The big thing though is the previously-mentioned wide variety in modern ammunition. If your gun is a .30-30, shells for a .30-40 are useless to you, even though visually they appear almost indistinguishable. If you want it to work out, you're going to have to cut down on the variety. Otherwise tracking the exchange rates between the different kinds rapidly becomes a nightmare.
There are a couple of ways you could do this: First, you could decree that somehow, in the economic collapse say, most of the variety was eliminated and, say, only NATO standard weapons still exist. Alternatively, you could kick the tech level back down to the end of the muzzle-loading era. At that point a bullet is nothing more than a chunk of lead, and you effectively have a society that uses lead as a currency and, by custom, mints its coinage in a fashion suitable for launching out of a gun. That's unlikely to happen given how common lead is and how many things substitute for it, but it wouldn't be impossible.
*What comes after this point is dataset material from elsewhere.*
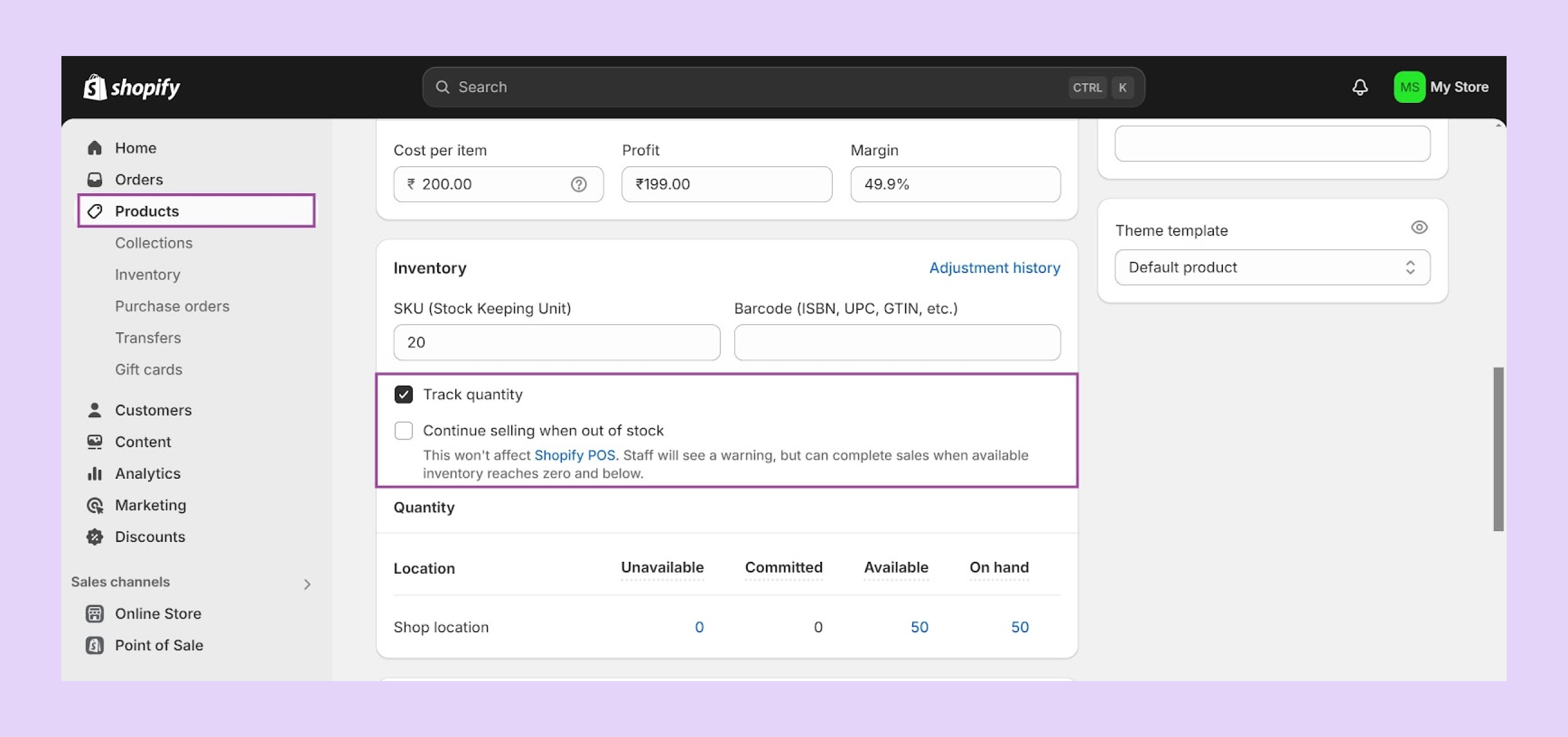
Task: Click the Discounts badge icon
Action: pyautogui.click(x=95, y=536)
Also, most people in that era carried their own bullet molds so converting from one size to another would be relatively trivial, thus eliminating the variety problem entirely. So you're mostly just left with the fact that lead is really quite common, and really quite heavy, so hauling around the quantities necessary to buy things could easily become impractical. People would be highly likely to switch away from lead to the more traditional copper, silver, and gold. Those three have much better value/weight ratios.
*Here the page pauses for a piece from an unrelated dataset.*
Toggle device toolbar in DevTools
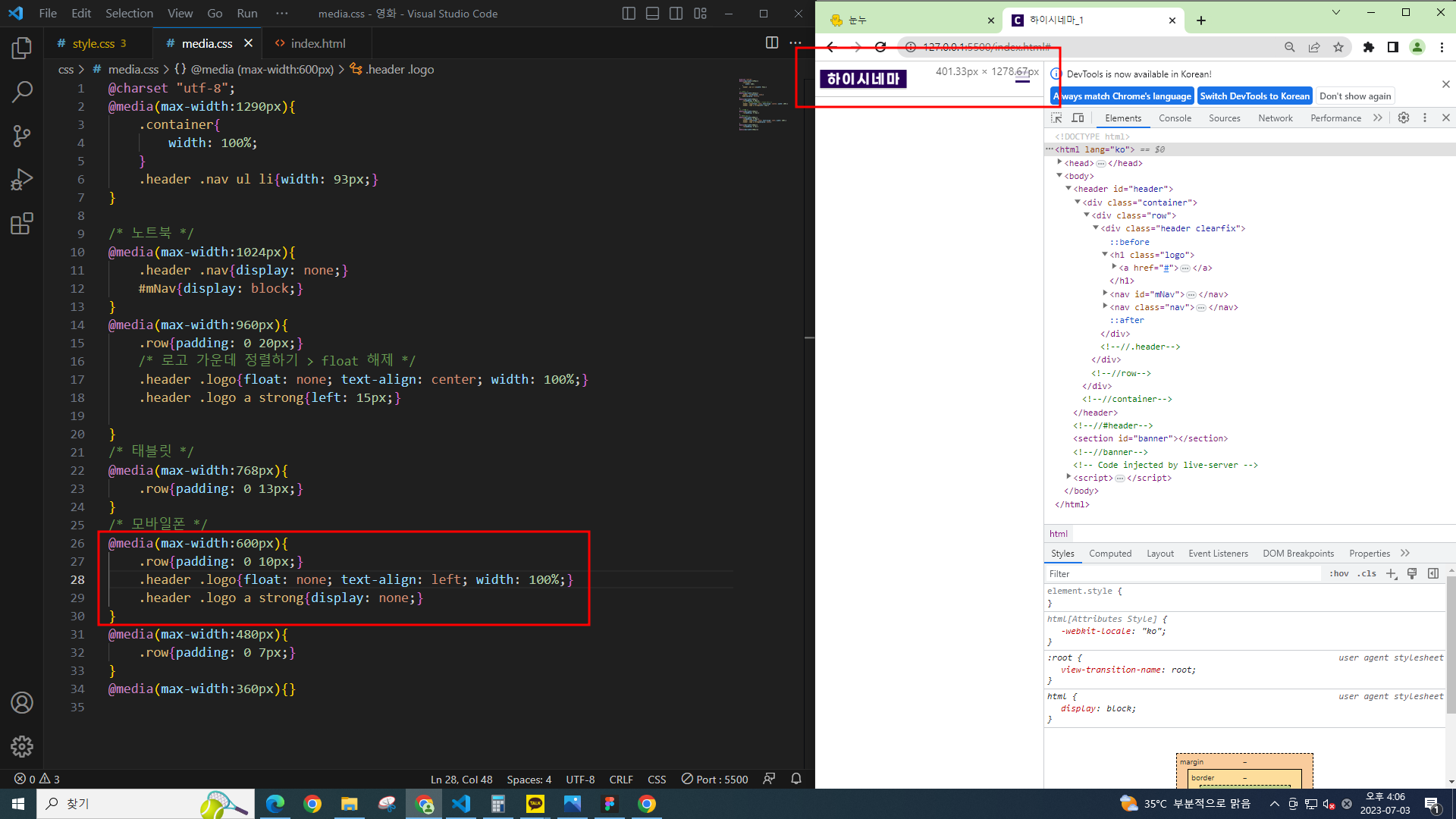Image resolution: width=1456 pixels, height=819 pixels. tap(1078, 118)
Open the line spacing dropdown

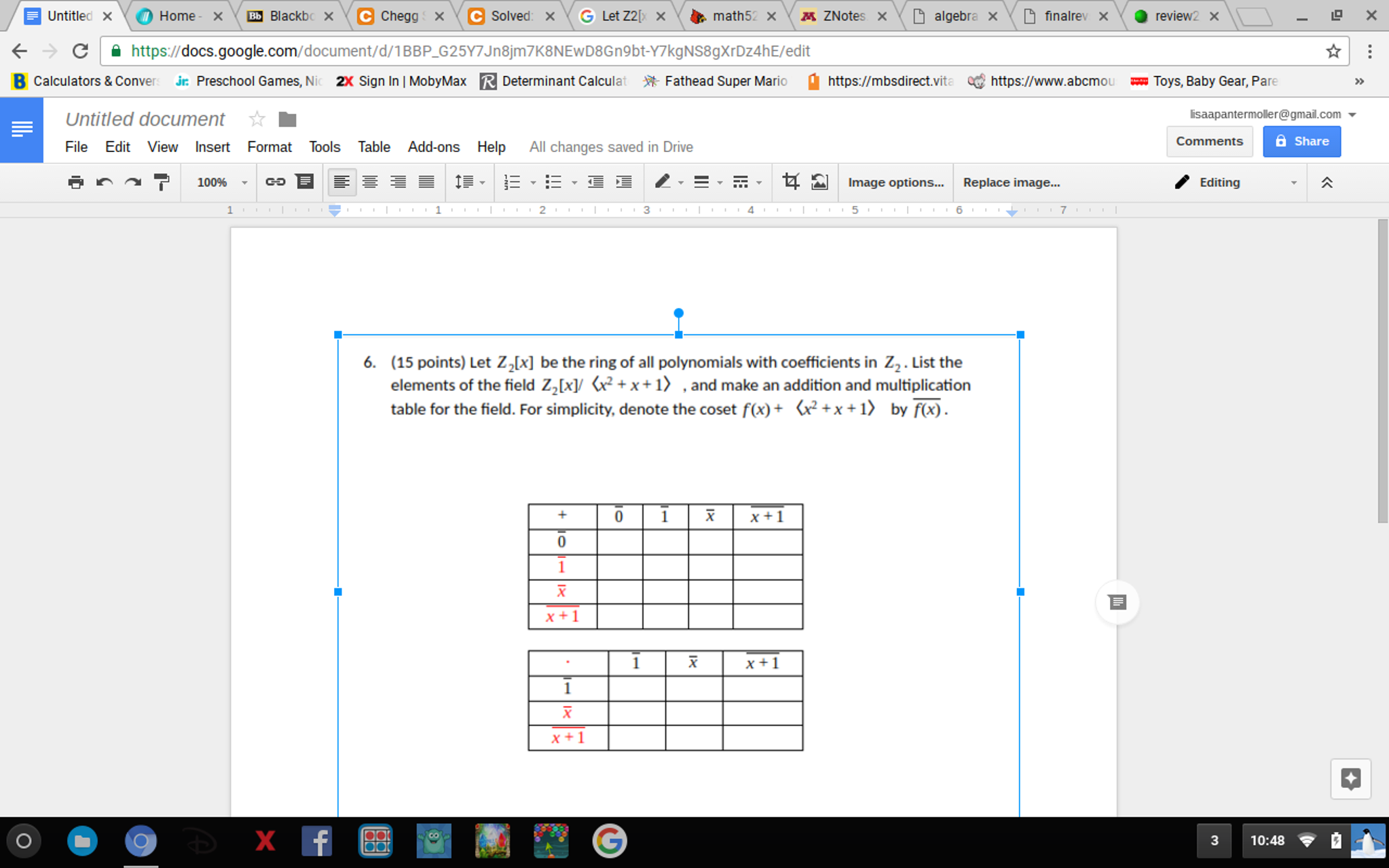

You also had a question about how well consumable currency works. Consumability actually has little impact on whether or not something makes a good currency. To the extent that it does have an impact, it tends to make the currency more desirable because it increases the likelihood that you will be able to pass it along for something else you want, since people will actually use it directly.
If you've ever heard the phrase "worth (his/her) salt," it comes from the fact that a long time ago, in certain places, salt was used as currency. You can't live without a certain amount of salt, so everybody was willing to trade for it. In the areas in question, it was scarce enough that its value per pound was high enough that reasonable quantities could be used to complete transactions. So it met the Medium of Exchange requirement. Salt is completely non-perishable as long as you don't let it get washed away, so in areas where the production of salt is roughly equal to its consumption it was a good Store of Value. And finally salt is easily divisible into small units and pretty well completely fungible, so it made a good Measure of Value.
Of course, if you accumulated your wealth in salt, and then moved to an area with a nearby salt-mine, you'd rapidly discover that your wealth wasn't worth all that much. Which is why salt was not the only thing used for money. Things that are in universally consistent supply make much better money when dealing with large geographic areas, which is why refined metals have been a common choice throughout history. They're still not perfectly consistent, but they're better than regionally scarce commodities since they're relatively scarce almost everywhere.
So, overall, I wouldn't expect bullets to become the major currency of a society unless they are both in short supply and the variety of guns available is severely curtailed.
However: I would expect them to be a commonly-traded item since they are commonly desired, reasonably fungible, and keep their value reasonably well. In fact, I'd expect it would be rather similar to the old salt trade where communities that were far away from the ammunition factories trade for ammunition with the more generally used currency (gold, silver, sea-shells, whatever rises to the top in the wider area) and then uses the ammunition as one of their local currencies internally, similarly to how cigarettes and snack foods get used for money in prisons.